Mr. Ankur Jalan, CEO, Golden Growth Fund (GGF):
“In view of the ongoing trade concerns, the status quo on repo rate is a welcome move by the RBI. With interest rates slowing being transmitted, this along with the cut in GST will provide impetus to consumption demand in the economy and help shield India’s growth from the impact of ongoing trade tariffs.”
Mr. Vijay Harsh Jha, Founder & CEO, VS Realtors:
“The housing sales and launches have shown considerable decline till Q3 and may even fall short of 2024 numbers. At this juncture, a cut in repo rate along with the GST cut that has been implemented would have propelled sales during the festive season. Banks must take the lead in passing on the previous cuts to homebuyers.”

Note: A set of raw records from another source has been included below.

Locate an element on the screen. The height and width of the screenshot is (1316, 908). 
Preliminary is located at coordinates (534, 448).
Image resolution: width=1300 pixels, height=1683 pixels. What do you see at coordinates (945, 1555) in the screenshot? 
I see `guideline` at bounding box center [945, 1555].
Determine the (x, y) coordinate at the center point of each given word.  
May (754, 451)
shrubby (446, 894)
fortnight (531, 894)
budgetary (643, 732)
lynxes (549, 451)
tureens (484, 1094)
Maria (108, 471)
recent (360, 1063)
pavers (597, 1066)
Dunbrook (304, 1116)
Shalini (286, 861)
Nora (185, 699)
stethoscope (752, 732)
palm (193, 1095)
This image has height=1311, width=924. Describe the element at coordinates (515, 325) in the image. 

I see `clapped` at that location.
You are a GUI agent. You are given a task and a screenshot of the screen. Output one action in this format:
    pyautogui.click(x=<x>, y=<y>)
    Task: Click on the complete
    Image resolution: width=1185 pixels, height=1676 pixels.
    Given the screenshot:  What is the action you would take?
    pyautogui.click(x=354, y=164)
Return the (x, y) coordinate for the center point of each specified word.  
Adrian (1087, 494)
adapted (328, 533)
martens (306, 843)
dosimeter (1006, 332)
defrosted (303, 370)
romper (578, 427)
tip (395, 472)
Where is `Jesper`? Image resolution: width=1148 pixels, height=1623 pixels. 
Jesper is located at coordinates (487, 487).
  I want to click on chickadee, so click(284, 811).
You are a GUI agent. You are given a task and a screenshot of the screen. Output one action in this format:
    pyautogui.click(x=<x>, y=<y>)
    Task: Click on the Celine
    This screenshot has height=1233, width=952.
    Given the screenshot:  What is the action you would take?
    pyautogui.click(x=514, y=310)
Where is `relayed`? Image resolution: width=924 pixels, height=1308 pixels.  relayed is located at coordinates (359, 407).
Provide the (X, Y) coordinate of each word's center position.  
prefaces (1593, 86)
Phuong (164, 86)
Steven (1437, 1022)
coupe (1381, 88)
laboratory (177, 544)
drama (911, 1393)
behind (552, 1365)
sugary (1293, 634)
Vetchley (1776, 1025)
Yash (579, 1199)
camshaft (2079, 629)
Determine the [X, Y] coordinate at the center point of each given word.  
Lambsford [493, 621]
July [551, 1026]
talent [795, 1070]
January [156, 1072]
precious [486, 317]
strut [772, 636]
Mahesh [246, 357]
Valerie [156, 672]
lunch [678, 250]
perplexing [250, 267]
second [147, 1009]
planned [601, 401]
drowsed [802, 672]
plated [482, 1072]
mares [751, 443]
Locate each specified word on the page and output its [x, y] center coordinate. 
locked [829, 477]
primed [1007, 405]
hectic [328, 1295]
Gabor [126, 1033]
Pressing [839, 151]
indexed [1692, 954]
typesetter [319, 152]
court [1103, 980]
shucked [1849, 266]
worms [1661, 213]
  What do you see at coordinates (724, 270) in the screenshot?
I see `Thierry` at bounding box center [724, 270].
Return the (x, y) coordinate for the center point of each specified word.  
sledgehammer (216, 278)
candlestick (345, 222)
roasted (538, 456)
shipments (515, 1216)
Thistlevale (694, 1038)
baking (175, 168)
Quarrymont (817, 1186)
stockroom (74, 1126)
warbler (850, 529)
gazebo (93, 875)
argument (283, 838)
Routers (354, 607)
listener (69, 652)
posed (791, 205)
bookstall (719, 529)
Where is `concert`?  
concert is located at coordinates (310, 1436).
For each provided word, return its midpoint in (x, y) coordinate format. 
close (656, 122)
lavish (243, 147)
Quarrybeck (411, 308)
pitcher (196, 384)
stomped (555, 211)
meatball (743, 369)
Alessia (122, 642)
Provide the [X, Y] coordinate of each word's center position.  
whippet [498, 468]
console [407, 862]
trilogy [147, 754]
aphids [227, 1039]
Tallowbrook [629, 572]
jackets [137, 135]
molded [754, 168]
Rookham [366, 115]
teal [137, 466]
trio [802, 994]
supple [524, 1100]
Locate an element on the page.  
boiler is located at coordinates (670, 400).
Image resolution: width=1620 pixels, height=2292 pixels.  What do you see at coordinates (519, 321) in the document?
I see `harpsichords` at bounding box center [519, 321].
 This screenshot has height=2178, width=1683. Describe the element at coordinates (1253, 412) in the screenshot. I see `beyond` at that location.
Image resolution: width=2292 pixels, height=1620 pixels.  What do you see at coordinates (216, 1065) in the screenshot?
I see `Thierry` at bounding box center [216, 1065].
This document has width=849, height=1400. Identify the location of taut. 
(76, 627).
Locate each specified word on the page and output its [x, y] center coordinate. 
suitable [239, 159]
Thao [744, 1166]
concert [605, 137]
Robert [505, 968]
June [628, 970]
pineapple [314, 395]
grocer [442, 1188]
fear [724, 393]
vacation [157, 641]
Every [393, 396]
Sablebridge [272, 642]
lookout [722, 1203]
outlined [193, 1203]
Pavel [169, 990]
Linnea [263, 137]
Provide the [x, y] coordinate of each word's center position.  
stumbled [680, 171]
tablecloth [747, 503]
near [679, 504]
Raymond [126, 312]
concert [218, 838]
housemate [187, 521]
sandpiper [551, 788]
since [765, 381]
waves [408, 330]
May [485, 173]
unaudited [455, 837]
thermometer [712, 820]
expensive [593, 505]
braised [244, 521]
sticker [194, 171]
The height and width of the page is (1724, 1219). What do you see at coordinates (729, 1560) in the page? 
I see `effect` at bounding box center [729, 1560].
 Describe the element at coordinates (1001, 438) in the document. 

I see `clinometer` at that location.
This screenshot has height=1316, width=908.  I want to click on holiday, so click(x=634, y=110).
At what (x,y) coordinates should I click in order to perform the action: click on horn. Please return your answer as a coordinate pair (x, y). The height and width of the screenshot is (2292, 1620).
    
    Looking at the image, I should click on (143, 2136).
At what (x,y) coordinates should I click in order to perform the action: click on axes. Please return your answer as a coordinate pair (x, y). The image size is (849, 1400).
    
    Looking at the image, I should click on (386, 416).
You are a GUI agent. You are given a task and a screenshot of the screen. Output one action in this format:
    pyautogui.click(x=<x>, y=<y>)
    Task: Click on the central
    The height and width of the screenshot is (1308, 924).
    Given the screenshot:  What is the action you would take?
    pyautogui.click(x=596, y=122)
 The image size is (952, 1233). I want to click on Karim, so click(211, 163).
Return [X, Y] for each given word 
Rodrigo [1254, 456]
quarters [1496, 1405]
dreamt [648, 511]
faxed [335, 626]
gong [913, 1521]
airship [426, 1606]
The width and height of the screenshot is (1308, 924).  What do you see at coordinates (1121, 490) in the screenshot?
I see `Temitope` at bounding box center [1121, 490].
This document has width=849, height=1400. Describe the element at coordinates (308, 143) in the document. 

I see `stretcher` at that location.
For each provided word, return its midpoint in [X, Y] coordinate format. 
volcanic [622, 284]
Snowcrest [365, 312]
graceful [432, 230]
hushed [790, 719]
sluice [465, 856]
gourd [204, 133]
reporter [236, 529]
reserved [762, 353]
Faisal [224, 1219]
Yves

Umesh Gowda H.A, Chairman & Founder, Sanjeevini Group:
“While we welcome the RBI’s decision to maintain status quo in view of the ongoing trade tensions, a cut in repo rate along with the GST cut would have together made a huge impact on giving a spurt to demand. With slowing housing sales, it is imperative that a boost to the housing sector would go a long way in accelerating demand across all sectors.”
Mr. Samir Jasuja, Founder & CEO, PropEquity:
“The housing market, despite the dip in sales and launches, remains healthy. While a rate cut by the RBI would have benefited the sector, the festive quarter will nevertheless see improved launch momentum and higher absorption levels. The recent GST cut will provide some relief to affordable and mid-income housing.”
Market Snapshot:
Housing sales in India’s top nine cities fell by 4% in Q3 (July–September) 2025, settling just above the 1 lakh-unit mark at 1,00,370 units, according to PropEquity. New launches remained flat, coming in below the 1 lakh mark at 92,229 units, declining 10% on a Q-o-Q basis.